> _ACTION ITEM_: The entries below contain a line with "You are a GUI" and a line with "Given: Expand hidden icons in the system tray". Retype exactly everything from the first down to the second, both included, and nothing else.

= Beginning of Section =

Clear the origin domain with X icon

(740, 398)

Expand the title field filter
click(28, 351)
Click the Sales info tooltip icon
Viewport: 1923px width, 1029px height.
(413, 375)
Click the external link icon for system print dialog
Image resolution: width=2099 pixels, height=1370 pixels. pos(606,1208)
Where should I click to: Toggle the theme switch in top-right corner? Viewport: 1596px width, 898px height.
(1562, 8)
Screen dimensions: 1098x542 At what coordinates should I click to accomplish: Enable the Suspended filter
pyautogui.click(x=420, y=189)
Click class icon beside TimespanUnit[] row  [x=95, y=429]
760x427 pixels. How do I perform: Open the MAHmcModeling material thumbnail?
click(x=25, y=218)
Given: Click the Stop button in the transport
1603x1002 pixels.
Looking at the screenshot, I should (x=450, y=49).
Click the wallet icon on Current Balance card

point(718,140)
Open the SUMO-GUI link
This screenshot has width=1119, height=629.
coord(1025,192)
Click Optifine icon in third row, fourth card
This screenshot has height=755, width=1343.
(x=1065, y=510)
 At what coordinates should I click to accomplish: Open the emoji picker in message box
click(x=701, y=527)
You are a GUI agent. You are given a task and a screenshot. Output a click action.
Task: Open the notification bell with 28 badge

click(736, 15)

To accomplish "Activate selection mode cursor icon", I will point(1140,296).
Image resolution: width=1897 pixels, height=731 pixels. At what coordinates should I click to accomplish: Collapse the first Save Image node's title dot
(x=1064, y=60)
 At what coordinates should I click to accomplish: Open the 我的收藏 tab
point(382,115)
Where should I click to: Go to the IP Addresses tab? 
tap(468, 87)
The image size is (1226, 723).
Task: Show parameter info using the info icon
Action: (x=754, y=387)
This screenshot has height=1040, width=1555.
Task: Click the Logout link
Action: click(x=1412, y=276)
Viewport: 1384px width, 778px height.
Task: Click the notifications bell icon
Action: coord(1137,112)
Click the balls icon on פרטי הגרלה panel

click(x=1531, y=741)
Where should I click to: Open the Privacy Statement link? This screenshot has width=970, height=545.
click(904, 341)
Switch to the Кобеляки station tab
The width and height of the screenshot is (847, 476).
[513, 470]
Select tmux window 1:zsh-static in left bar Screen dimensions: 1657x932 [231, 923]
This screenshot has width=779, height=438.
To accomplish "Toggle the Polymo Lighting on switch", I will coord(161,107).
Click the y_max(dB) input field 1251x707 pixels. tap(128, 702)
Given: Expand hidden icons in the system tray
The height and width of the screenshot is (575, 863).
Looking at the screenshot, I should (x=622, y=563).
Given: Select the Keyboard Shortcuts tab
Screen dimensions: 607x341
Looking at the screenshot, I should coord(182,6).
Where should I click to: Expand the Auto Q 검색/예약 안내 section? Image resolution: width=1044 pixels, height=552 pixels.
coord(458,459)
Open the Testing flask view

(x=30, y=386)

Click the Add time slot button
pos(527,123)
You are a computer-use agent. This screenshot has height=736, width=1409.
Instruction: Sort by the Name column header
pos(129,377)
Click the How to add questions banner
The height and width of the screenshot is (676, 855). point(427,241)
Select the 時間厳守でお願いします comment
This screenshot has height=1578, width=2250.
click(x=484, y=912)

= End of Section =

> _OUTPUT OF THE EXERCISE_:
You are a GUI agent. You are given a task and a screenshot. Output a click action.
Task: Open the notification bell with 28 badge

click(736, 15)

To accomplish "Activate selection mode cursor icon", I will point(1140,296).
Image resolution: width=1897 pixels, height=731 pixels. At what coordinates should I click to accomplish: Collapse the first Save Image node's title dot
(x=1064, y=60)
 At what coordinates should I click to accomplish: Open the 我的收藏 tab
point(382,115)
Where should I click to: Go to the IP Addresses tab? 
tap(468, 87)
The image size is (1226, 723).
Task: Show parameter info using the info icon
Action: (x=754, y=387)
This screenshot has height=1040, width=1555.
Task: Click the Logout link
Action: click(x=1412, y=276)
Viewport: 1384px width, 778px height.
Task: Click the notifications bell icon
Action: coord(1137,112)
Click the balls icon on פרטי הגרלה panel

click(x=1531, y=741)
Where should I click to: Open the Privacy Statement link? This screenshot has width=970, height=545.
click(904, 341)
Switch to the Кобеляки station tab
The width and height of the screenshot is (847, 476).
[513, 470]
Select tmux window 1:zsh-static in left bar Screen dimensions: 1657x932 [231, 923]
This screenshot has width=779, height=438.
To accomplish "Toggle the Polymo Lighting on switch", I will coord(161,107).
Click the y_max(dB) input field 1251x707 pixels. tap(128, 702)
Given: Expand hidden icons in the system tray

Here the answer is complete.